Ayrıca bulaşıcı hastalıkların ötesinde, modern Avrupa halkları arasında Neandertal introgresyon sinyalleri gösteren koku alma reseptörlerinin yanı sıra enerji metabolizması (solunum dizisi) ve kırmızı kan hücreleri (hemoglabin) ve kaslarda (kas sıvısı – myoglobin) demir ve oksijen içeren porfirinle ilişkili genlerde introgresyon kanıtı buldular.
Daha fazla tartışmalı alanlardan biri de, modern insan davranışı ve bilişselliğinin gelişimi üzerine.
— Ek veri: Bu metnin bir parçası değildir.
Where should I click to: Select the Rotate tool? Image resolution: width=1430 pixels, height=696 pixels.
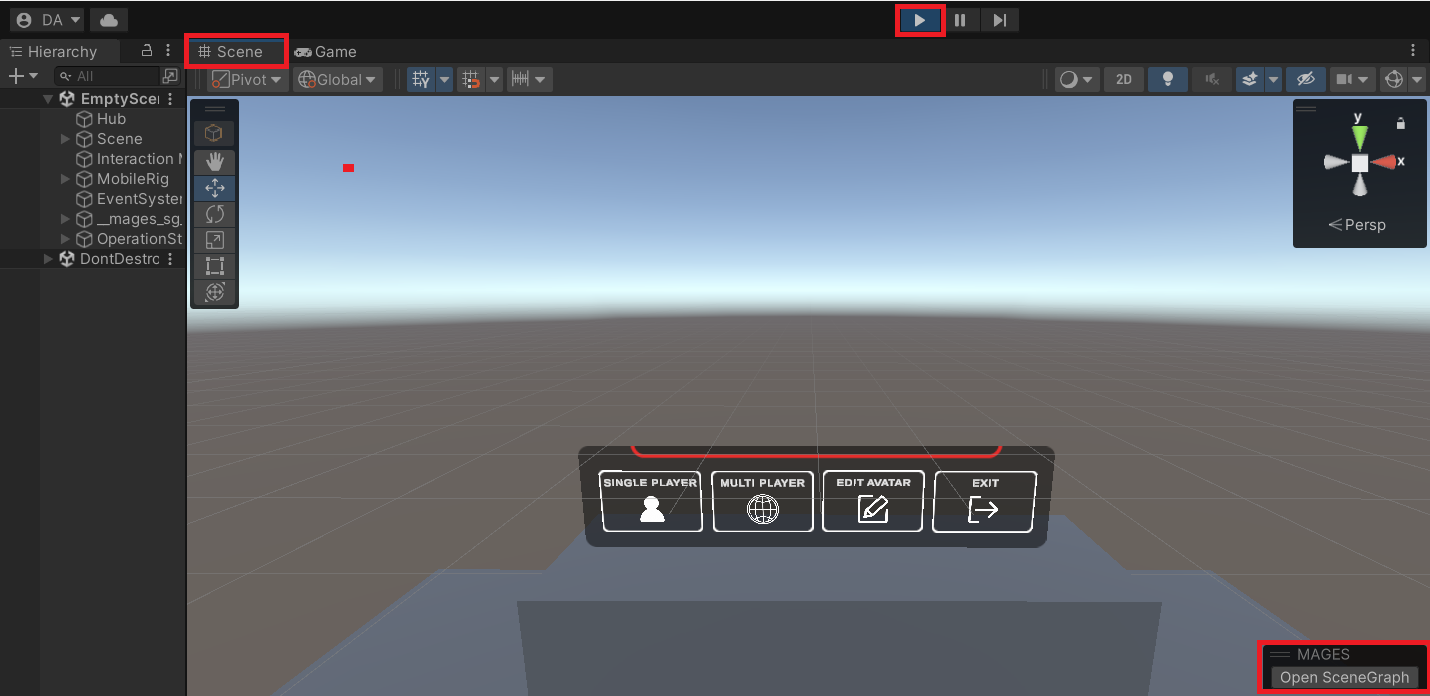click(x=214, y=213)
Yazarlar çalışmanın henüz hazırlık aşamasında olduğuna dikkat çekmelerine rağmen, böyle işlevler içeren gen ağları arasında da introgresyon kanıtı buldular.
“Bu sonuçlar, arkaik introgresyonun bu fenotipleri kesin bir seçici baskıya bağlamak zor olmasına rağmen, davranışsal özellikleri de etkilemiş olabileceğini ileri sürüyor.”
Sonuçlar, daha önce davranışsal özelliklerle (depresyon, duygu durum bozuklukları, sigara içme) ilişkilendirilmiş iki SLC loci’deki (SLC6A11, SLC6A13) Neandertal varyantlarını ve tercihen beyinde ifade edildiği gösterilen bazı gen varyantları tanımlayan diğer çalışmalara dayanıyor.
Gouy, “Papualı’larda sırasıyla otizm duyarlılığı ve dikkat eksikliği/hiperaktivite bozukluğu ile ilişkili olan, önemli miktarda fazla introgresyon gösteren gen bulduk.” diyor.
İnsan sağlığı ve hastalıklarına katkılarını ortaya çıkarmak için bu etki alanlarının daha fazla araştırılmaya ihtiyacı var.
Neandertal ve Denisovalıların introgresyonunun toplam miktarı modern insanlarda (genellikle %1-3) oldukça düşük olmasına rağmen, kanıtları miras kalan hominid DNA’sının, modern insan adaptasyonunu şekillendirmesine yardımcı olduğu bilimsel vakayı inşa etmeye devam ediyor.
Phys. 15 Ocak 2020.
Makale: Gouy, A., (2019), Polygenic patterns of adaptive introgression in modern humans are mainly shaped by response to pathogens. Molecular Biology and Evolution.